:: PROVIDED PASSAGE ::
##########
UK Parliament / Open data

Wales Bill

Proceeding contribution from Lord Howarth of Newport (Labour) in the House of Lords on Tuesday, 11 November 2014. It occurred during Debate on bills on Wales Bill.

My Lords, I want to say a word or two in support of my noble friend Lord Anderson. The principle that party-political candidates stand as individuals should not be ignored. People are not simply representatives of their parties: they are individuals and characters. Electors form judgments about their individual suitability to represent them in the Assembly. That is why I think that the permission to offer dual candidacy is wrong in principle.

Happily, the National Assembly for Wales has not been subject to the same pressure of scandal and disgrace as the House of Commons in respect of expenses, but there can be no doubt at all that when electors voted in the 2010 general election they formed their judgment, in the case of certain candidates, on the basis of those candidates’ personal records. That is the background to the introduction of the recall legislation. It is against that spirit to say that a candidate is no more than the representative of a party and that if that candidate does not win the first past the post part of the election that same individual candidate can acceptably come back on the list.
##########
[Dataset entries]
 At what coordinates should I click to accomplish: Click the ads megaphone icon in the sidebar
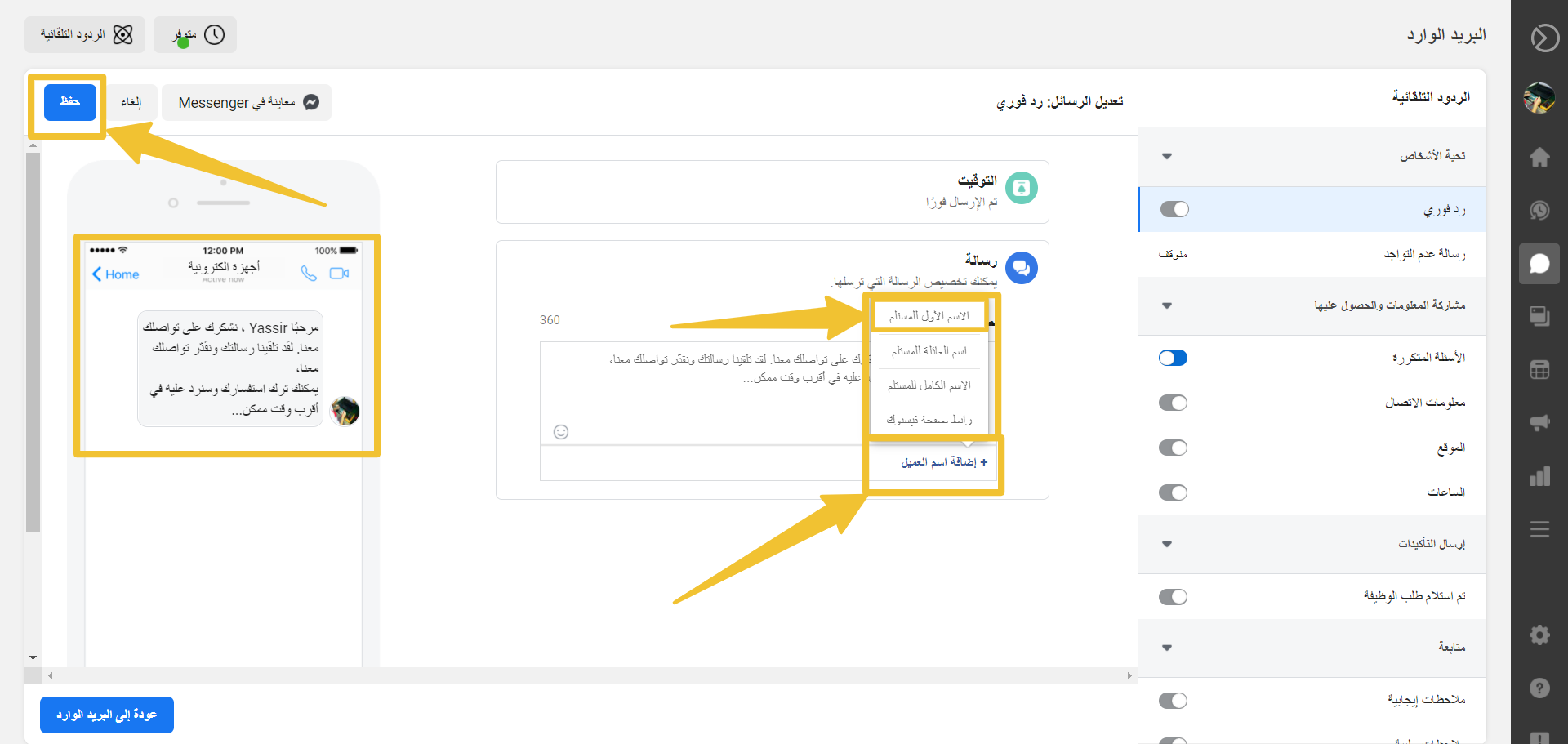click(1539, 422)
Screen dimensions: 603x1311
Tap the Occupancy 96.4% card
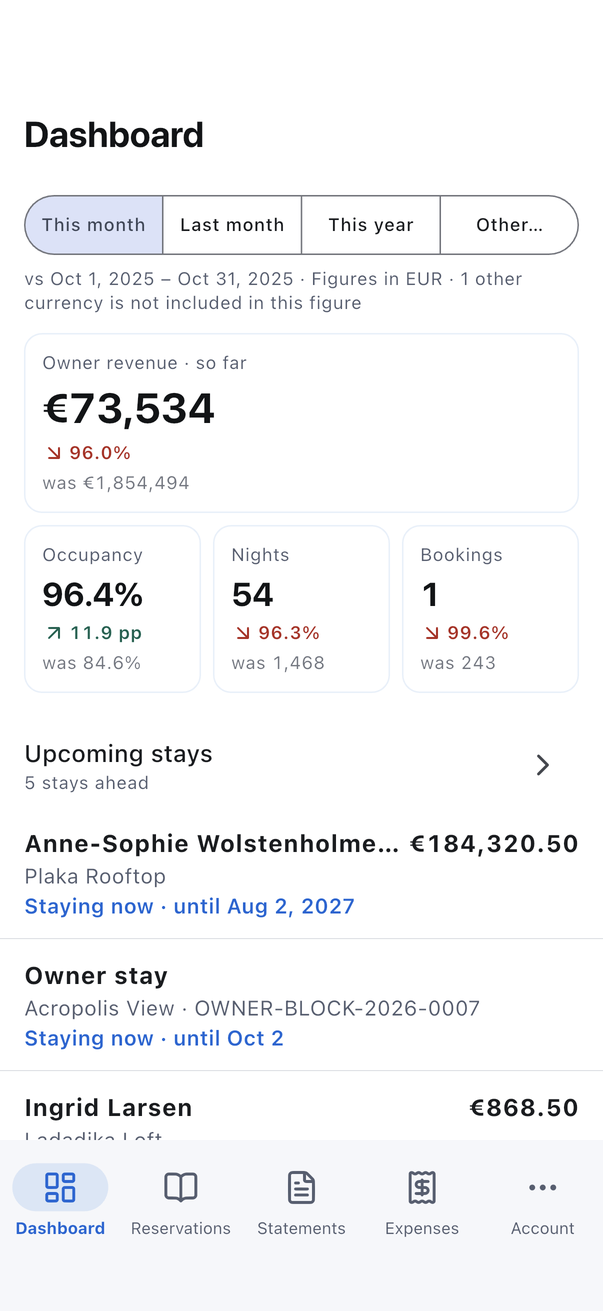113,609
##########
:: PARTS OF THE EXERCISE ::
1) Answer these questions about the Wales Bill speech:
(a) Which noble friend does the speaker support?
(b) In which general election does the speech say electors judged some candidates by their personal records?
(c) What legislation does the speech say was introduced against that background?
2) Quote the Wales Bill speech word for word, starting at "My Lords, I" and ending at "wrong in principle.".
3) Extend the Wales Bill speech, picking up right after its final sentence.

:: TASK-BY-TASK RESULTS ::
1)
(a) Lord Anderson
(b) The 2010 general election
(c) The recall legislation

2)
My Lords, I want to say a word or two in support of my noble friend Lord Anderson. The principle that party-political candidates stand as individuals should not be ignored. People are not simply representatives of their parties: they are individuals and characters. Electors form judgments about their individual suitability to represent them in the Assembly. That is why I think that the permission to offer dual candidacy is wrong in principle.

3)
Even if it was not for that consideration, voters feel that it offends against an instinctive sense of political propriety that people should run as candidates under first past the post, lose the election and then turn up an hour or two later elected on the list system. That was offensive, and it was absolutely right that the previous Labour Government remedied the error that they had made in the original devolution legislation. The Government of Wales Act 2006 removed the possibility of people standing as candidates twice in the same election. It is regrettable that the coalition—here it is a coalition not just of Conservatives and Liberal Democrats, but also of Plaid Cymru—is seeking to restore a system that is designed by them to be advantageous to minority parties. It is entirely acceptable that under the electoral system we have for elections to the National Assembly for Wales extra provision is made to ensure that minority parties are represented

there. However, we must avoid what was generally taken in Wales to be an abuse, whereby defeated candidates come back and reappear, contrary to the clearly expressed wishes of electors.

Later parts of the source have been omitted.